:: 表示テキスト ::

昔は生活するうえで必要不可欠だった井戸。現在はあまり見かけなくなってしまいましたが、実は今でも私たちの生活にとって重要な役割を担っています。
世界最古の井戸は約9000年前から存在していたと言われています。昔から井戸は生活するうえで重要な設備で、飲用だけではなく炊事・洗濯などに使う水もまかなっていました。同じ長屋で住む人同士が順番に水を桶などの容器に汲んで、各家庭に用意された大きな水瓶が満ちるまで往復する作業が行われていました。
また井戸に水を汲みに行く作業はその各家庭の主婦たちの仕事でした。「井戸端会議」という言葉は江戸時代に他の人が水を汲んでいる間に主婦たちが井戸の周りで雑談をしている様子が由来となっています。
江戸時代から昭和初期にかけては、井戸の水は滑車を利用して釣瓶桶で汲み上げていましたが、大正時代から手押しポンプが使われるようになりました。その後昭和20年から30年頃にかけて電動ポンプが急速に普及しました。 どこの家庭にも設置されていた井戸ですが、電動ポンプが普及したあと、上水道が普及したため井戸は徐々に使用されなくなっていきました。
★メリットとデメリット
井戸を使用するメリットは基本的に年間を通して一定の温度(16~18℃位)が保たれていること、カルキの臭いがないこと、また災害時には生活用水として活用できることが挙げられます。 逆にデメリットは、水質は地層や環境によって大きく異なるため水質がよくない場合もあり、また水量についても十分ではない場合があることです。

:::

井戸についての文章によると、井戸の水は年間を通しておよそ何度に保たれていますか。 以下の項目は、この作業には一切関係しません。

:: 提供データ ::

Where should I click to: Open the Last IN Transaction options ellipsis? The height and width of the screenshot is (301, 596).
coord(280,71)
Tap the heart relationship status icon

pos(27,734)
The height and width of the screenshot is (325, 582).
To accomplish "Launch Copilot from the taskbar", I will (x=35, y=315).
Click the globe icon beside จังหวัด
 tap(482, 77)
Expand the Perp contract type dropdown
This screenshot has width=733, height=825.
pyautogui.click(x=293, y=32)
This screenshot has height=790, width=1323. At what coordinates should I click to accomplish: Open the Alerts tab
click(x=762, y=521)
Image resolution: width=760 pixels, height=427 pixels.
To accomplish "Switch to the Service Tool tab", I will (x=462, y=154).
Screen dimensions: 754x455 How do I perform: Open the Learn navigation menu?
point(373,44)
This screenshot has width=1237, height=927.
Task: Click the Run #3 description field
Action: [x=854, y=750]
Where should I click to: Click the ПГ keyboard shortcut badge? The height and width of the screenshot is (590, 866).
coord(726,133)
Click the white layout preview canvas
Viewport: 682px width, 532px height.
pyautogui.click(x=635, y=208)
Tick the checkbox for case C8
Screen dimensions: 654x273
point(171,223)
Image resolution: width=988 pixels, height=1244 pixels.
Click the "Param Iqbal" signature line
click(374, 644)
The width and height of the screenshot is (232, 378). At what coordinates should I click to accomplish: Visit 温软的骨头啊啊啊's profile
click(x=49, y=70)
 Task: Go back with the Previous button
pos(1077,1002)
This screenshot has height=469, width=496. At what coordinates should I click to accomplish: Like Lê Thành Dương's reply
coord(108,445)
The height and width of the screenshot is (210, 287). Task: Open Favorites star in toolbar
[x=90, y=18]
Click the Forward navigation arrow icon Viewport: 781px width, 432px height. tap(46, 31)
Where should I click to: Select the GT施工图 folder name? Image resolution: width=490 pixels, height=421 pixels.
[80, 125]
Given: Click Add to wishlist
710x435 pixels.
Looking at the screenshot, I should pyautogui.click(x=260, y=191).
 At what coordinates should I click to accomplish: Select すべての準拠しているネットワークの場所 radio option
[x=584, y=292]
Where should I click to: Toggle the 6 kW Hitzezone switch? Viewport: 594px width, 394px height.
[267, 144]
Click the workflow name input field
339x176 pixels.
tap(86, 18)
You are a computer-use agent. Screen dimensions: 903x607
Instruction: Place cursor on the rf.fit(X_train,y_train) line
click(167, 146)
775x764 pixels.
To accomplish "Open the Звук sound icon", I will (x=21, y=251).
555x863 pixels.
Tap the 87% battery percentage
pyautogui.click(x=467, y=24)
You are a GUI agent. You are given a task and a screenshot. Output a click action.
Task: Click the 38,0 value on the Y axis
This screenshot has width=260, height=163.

:::

* **記述回答**: 16~18℃位に保たれています。